Bringing sticks home

Every morning Clio and I go for some sort of run/walk/amble/stumble. For a while in the winter it was more of a slog-and-fall over feet of mush or ice. But lately…WHAT? You don’t want to hear about another walk with my dog? Yeah, nobody does, I get that. But, this is the story I wanted to tell: Every walk lately, the last week or so, she brings home a stick. She can run around the field, trying one stick or another, but once she’s found a good stick there’s no dillydallying and stopping to smell anything or talk to a dog-friend or listen for important dog-news. She’s just home as fast as she can, doggedly, navigating all obstacles with the stick in her mouth. And when we get home she leaves the stick by our front door. David gathers the sticks and puts them in the fire pit in our very slowly thawing back yard.

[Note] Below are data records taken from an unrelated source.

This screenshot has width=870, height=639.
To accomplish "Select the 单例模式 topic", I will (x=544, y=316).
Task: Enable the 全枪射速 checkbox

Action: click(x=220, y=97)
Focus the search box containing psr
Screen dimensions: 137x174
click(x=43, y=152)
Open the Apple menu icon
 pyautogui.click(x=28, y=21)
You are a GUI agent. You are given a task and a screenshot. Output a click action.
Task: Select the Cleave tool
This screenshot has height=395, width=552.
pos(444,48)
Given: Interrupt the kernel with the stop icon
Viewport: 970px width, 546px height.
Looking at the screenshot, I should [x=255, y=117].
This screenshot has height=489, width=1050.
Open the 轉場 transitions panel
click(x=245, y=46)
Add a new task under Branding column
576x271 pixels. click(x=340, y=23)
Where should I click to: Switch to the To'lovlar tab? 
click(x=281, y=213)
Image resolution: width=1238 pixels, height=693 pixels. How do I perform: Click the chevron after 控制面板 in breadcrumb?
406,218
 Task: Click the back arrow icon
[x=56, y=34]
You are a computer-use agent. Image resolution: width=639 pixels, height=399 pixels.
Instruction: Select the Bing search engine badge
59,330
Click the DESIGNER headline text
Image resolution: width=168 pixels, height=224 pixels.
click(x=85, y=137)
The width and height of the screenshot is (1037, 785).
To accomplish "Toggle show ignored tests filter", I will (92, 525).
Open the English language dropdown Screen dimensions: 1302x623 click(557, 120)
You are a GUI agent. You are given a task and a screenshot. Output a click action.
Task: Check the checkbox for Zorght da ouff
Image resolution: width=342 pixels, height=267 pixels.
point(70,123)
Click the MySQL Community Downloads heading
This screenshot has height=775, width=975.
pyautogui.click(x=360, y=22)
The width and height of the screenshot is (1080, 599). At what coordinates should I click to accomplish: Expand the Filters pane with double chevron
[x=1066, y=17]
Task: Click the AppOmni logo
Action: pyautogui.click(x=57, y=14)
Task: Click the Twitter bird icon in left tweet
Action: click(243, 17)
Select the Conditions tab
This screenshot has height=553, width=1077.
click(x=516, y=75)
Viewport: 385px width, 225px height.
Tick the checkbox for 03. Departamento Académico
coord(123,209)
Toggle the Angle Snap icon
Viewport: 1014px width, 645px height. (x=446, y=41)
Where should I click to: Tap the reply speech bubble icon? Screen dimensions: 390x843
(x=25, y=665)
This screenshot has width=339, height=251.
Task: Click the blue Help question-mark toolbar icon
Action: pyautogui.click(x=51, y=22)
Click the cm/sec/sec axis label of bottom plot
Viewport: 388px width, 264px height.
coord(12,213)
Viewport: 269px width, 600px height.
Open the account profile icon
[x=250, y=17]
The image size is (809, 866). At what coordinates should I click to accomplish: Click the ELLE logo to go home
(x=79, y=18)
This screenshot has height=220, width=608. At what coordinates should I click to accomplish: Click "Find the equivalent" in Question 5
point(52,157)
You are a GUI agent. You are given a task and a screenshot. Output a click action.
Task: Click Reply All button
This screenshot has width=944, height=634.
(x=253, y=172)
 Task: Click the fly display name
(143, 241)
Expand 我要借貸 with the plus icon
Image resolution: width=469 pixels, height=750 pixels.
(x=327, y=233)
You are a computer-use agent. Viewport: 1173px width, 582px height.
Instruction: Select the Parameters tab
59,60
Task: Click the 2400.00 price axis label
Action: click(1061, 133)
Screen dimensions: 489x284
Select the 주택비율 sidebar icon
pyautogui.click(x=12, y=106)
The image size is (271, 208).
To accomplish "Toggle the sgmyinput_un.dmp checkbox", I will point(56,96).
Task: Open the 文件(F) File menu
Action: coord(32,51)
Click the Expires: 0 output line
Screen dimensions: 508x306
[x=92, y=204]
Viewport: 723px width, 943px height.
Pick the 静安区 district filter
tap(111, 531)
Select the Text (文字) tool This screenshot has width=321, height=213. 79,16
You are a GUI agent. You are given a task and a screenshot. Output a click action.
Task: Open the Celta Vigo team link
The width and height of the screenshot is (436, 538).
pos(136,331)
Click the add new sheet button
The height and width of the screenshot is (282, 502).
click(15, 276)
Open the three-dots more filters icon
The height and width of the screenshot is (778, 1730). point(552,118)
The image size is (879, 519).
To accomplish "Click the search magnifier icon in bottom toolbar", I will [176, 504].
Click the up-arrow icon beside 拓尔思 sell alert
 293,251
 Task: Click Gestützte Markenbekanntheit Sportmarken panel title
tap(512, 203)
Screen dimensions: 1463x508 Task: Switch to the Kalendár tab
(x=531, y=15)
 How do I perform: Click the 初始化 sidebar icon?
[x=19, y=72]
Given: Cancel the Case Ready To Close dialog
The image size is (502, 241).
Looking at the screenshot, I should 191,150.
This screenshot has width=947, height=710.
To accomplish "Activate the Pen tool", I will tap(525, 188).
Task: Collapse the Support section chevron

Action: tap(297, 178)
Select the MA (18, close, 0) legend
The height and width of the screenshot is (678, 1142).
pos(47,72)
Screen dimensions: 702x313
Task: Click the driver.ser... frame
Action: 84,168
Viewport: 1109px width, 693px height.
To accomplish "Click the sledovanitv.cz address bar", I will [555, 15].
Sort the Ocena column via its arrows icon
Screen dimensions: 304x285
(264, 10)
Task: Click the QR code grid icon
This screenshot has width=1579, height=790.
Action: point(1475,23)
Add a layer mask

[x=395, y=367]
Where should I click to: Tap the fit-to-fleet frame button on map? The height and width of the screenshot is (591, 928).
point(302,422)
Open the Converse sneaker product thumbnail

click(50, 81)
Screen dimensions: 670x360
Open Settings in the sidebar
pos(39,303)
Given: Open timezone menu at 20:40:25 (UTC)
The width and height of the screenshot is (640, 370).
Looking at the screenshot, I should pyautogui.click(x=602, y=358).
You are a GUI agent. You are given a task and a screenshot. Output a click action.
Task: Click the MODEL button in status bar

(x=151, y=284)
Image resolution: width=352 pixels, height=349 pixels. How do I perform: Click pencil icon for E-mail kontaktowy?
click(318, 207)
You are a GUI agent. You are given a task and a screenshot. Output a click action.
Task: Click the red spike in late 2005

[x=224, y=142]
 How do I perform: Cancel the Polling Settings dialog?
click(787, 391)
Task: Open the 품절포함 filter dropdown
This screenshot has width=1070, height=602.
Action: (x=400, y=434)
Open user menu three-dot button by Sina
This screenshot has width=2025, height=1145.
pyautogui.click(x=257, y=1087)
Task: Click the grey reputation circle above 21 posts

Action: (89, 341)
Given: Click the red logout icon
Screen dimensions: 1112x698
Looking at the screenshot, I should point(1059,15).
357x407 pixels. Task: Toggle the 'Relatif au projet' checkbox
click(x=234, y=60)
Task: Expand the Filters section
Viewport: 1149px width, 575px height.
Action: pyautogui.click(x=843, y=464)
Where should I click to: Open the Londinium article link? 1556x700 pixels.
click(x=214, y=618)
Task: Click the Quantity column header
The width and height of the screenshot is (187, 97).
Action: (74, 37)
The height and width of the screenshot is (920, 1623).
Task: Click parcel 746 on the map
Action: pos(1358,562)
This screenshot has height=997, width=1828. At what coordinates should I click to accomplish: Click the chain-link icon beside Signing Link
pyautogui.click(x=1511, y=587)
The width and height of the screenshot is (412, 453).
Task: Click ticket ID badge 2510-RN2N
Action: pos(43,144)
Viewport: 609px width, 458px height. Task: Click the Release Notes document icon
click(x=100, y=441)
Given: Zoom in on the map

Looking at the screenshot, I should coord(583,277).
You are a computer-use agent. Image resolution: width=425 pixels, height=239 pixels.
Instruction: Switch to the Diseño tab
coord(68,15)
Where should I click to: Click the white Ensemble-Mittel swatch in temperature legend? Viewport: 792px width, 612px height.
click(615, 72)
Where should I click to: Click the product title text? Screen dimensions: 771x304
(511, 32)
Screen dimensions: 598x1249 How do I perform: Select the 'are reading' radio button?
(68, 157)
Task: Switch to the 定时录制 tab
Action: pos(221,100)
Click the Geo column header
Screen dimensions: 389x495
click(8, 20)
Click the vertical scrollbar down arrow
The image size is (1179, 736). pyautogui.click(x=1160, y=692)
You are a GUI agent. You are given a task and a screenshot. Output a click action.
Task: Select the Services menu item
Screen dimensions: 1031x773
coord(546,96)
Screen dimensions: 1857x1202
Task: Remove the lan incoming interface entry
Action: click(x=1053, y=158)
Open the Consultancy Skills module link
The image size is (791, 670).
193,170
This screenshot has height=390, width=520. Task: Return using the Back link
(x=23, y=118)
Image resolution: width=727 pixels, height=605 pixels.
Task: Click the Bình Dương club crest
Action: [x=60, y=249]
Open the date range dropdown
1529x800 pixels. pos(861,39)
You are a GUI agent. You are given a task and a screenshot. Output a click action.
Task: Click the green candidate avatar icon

Clio doesn’t have plans for the stick when she gets home–it’s all about the journey, the process, the act of carrying the stick home. I feel like this is an important life lesson. Others have written about this, but nobody so well as Clio.

Writing this blog, for instance, is like carrying sticks home. I know nothing great is going to come from it, I don’t have big plans for it, but when I have a thought I like, maybe out on a walk with Clio, I’ll carry it home, doggedly, and try to leave it by the Ordinary’s front door when I get here. And I had a dream the other day, that I made a painting of a dream I’d had earlier in the week. And I spent all weekend painting the dream. I’m not the best at painting, but the process of painting was a pure pleasure to me. (As is the process of dreaming.) I don’t have plans for it when it’s done, it’s just about the process of carrying it home from my head to a piece of paper.

If I questioned painting my dream–if I question what I write for the Ordinary, (and believe me, I do) it’s hard to write anything. If I think “what’s it all in aid of?” “what good will it do?” I don’t know, maybe I’d never get out of bed! But the process is so appealing. The process of walking, during all the seasons, of making meals, of thinking thoughts and writing them down, of dreaming dreams and trying to paint them. Of bringing sticks home, proudly, and leaving them by the door, even in the knowledge that they’ll go up in sweet-smelling smoke on a cool spring evening.

That’s what it’s all in aid of. Why does it make it all worthwhile? I honestly don’t know, and yet it does, I have to believe that it does. Carry your stick home, friends. Don’t question it, carry it with pride, nose high, and enjoy every second of the journey.